*** RAW DATA ***
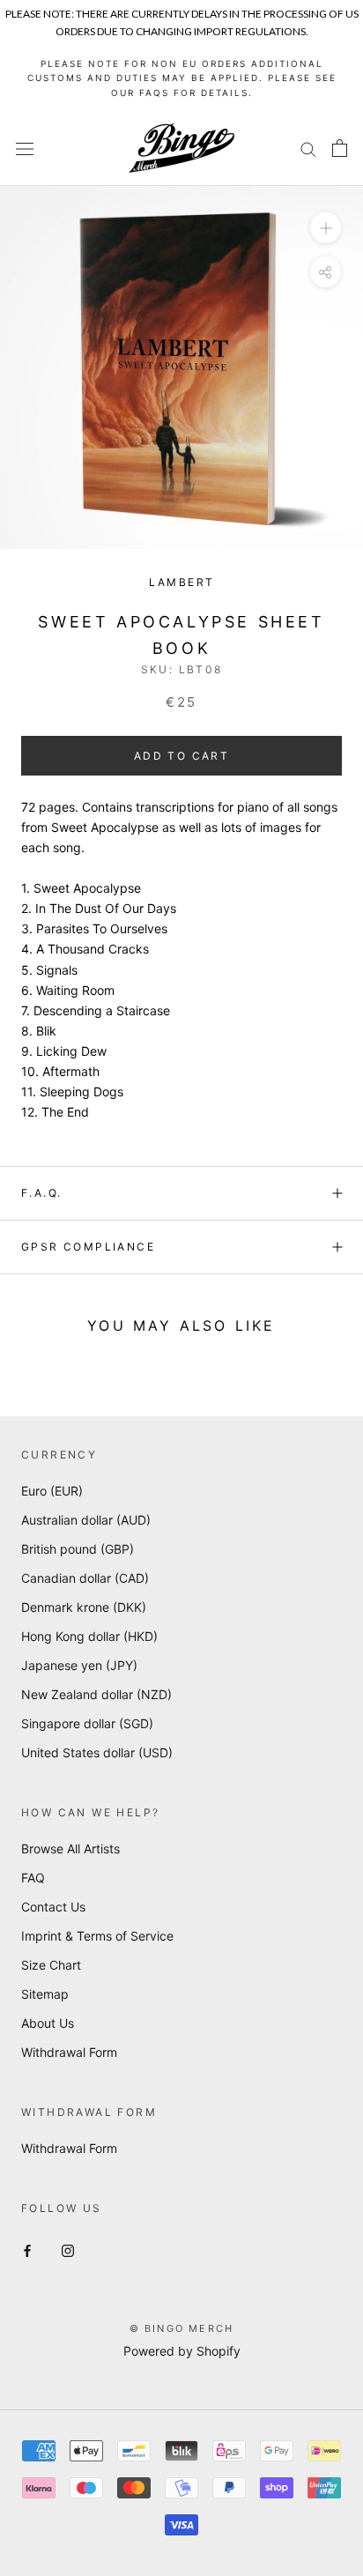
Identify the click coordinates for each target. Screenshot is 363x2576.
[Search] (308, 148)
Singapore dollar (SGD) (87, 1723)
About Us (47, 2023)
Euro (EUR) (52, 1490)
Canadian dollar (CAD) (85, 1577)
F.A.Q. (41, 1192)
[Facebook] (27, 2249)
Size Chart (51, 1964)
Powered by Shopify (182, 2350)
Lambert (182, 582)
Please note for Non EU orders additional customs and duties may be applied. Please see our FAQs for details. (182, 78)
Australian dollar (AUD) (86, 1519)
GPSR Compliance (88, 1246)
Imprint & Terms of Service (97, 1935)
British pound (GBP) (77, 1548)
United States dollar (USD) (97, 1752)
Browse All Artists (70, 1848)
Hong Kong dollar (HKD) (89, 1636)
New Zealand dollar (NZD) (96, 1694)
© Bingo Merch (182, 2328)
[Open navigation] (24, 148)
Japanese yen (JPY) (79, 1665)
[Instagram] (68, 2249)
*** End of RAW DATA ***
» PROBLEM DETAILS: Give the number of lines in the listing that hold "dollar", with no other words.

» THE ANSWER: 6